ÁGUA BOA – O juiz da 2ª Vara da Comarca, Dr. Ramon Fagundes Botelho condenou no dia 18 de setembro, o prefeito de Água Boa, Mauro Rosa da Silva, o secretário de administração, Luiz Omar Pichetti, e a ex-funcionária da prefeitura, Neiva Salete Pezzini, por improbidade administrativa. A ação foi movida pelo Ministério Público Estadual, a partir de uma denúncia anônima de suposta funcionária fantasma na prefeitura de Água Boa. A promotoria foi informada de que estava sendo feito pagamento indevido de remuneração à servidora Neiva Salete Pezzini, durante alguns meses a partir de junho de 2.013. 

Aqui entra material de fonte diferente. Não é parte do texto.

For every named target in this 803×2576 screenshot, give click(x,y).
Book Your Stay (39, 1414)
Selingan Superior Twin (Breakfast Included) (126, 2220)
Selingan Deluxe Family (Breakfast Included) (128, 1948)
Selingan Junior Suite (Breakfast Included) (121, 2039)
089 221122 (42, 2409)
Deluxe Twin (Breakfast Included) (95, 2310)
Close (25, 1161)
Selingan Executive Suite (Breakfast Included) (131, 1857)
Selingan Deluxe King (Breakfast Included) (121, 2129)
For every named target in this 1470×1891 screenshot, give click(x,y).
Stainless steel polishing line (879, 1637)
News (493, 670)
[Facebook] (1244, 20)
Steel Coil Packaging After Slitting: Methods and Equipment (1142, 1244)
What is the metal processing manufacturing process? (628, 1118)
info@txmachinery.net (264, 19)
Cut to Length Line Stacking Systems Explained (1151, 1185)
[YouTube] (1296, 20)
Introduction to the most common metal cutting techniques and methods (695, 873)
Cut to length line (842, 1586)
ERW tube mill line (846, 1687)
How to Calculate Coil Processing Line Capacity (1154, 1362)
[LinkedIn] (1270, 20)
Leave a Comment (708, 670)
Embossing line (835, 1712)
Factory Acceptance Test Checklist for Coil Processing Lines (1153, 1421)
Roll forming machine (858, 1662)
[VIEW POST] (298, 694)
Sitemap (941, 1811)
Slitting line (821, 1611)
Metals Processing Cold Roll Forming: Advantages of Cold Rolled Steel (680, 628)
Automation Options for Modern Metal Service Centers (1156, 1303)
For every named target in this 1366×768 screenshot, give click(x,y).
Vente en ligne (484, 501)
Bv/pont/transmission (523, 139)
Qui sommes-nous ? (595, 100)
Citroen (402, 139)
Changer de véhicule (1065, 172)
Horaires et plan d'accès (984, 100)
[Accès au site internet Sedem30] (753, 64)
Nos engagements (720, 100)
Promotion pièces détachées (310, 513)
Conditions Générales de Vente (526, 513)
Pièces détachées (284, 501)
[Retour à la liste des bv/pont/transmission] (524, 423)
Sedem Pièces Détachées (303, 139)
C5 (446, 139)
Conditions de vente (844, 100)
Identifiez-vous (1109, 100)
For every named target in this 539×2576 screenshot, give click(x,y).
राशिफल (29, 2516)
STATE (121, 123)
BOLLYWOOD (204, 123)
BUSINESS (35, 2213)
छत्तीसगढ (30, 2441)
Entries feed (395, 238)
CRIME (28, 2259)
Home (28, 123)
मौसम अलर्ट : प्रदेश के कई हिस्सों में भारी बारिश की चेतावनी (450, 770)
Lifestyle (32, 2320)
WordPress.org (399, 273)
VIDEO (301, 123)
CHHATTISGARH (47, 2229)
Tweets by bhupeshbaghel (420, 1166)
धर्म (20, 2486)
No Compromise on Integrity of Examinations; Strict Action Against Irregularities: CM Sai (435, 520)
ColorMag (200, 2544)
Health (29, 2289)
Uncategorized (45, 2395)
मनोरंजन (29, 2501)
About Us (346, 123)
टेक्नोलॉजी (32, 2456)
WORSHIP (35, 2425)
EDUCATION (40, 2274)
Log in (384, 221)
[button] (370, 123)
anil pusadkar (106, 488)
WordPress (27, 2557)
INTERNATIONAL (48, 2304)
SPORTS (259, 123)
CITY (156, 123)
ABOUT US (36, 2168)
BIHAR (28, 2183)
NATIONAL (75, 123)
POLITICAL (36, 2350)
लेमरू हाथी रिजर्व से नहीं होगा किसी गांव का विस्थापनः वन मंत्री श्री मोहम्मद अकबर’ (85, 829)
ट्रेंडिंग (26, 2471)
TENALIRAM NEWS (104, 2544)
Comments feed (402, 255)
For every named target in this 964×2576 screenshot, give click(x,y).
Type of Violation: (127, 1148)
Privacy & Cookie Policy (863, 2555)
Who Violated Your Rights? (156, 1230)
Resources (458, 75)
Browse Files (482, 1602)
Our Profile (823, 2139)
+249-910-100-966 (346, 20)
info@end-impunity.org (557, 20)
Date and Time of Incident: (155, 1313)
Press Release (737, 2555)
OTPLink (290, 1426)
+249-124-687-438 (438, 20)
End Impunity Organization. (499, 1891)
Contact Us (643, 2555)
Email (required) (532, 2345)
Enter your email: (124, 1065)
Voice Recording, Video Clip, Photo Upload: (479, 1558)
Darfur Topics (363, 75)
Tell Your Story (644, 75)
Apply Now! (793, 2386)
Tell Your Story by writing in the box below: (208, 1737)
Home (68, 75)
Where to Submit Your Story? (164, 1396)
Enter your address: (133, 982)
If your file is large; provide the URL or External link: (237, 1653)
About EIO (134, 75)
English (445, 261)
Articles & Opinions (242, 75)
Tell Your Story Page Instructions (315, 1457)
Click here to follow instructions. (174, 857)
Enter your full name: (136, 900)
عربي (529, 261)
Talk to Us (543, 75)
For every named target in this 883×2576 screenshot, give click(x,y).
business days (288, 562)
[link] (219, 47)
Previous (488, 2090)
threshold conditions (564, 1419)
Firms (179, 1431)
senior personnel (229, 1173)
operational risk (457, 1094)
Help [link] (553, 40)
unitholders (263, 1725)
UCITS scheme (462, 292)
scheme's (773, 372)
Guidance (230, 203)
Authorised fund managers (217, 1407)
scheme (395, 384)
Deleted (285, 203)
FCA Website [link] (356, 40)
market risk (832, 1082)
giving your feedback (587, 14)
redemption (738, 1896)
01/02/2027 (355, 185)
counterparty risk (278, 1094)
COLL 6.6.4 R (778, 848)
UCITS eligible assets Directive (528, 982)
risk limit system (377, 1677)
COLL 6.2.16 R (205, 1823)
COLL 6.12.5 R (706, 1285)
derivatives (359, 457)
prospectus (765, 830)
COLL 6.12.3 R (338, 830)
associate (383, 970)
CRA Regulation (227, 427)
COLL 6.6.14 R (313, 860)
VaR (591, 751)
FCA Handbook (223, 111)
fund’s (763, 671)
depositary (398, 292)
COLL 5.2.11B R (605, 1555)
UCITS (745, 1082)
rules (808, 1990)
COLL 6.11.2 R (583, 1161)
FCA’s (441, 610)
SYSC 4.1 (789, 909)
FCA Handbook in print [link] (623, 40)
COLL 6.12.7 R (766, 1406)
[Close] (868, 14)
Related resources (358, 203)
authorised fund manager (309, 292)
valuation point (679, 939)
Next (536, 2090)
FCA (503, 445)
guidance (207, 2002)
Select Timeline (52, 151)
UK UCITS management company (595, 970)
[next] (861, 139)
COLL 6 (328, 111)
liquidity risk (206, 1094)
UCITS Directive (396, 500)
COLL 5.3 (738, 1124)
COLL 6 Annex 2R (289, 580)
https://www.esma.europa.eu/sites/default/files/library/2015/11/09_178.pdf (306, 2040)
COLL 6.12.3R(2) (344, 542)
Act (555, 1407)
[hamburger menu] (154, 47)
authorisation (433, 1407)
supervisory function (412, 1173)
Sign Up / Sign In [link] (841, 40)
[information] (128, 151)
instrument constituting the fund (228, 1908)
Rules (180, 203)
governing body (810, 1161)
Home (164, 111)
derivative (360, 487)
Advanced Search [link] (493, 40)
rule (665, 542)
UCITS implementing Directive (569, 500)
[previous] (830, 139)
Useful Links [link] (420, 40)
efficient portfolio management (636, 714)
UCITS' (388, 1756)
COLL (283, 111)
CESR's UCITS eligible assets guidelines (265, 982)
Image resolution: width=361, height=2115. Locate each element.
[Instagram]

Na época, o secretário Pichetti informou à promotoria que Neiva teria trabalhado até 17 de fevereiro de 2.013, entrando em férias até 10 de março. Em seguida, ela usufruiu de licença prêmio entre 11 de março e 08 de junho de 2.013. Foi citado ainda pelo servidor, que Neiva pediu licença não remunerada por dois anos, deferida mas não formalizada, o que somente ocorreu no dia 31 de outubro de 2.014. Assevera que apesar das alegações contidas na resposta do ofício de que a servidora teria formulado licença não remunerada em junho de 2.013, e ocorrido demora na apreciação pela Administração, por aproximadamente 7 meses, as diligências investigativas teriam apontado que a agente não solicitou tal licença na data de 10 de junho de 2.013, mas apenas no começo de 2.014.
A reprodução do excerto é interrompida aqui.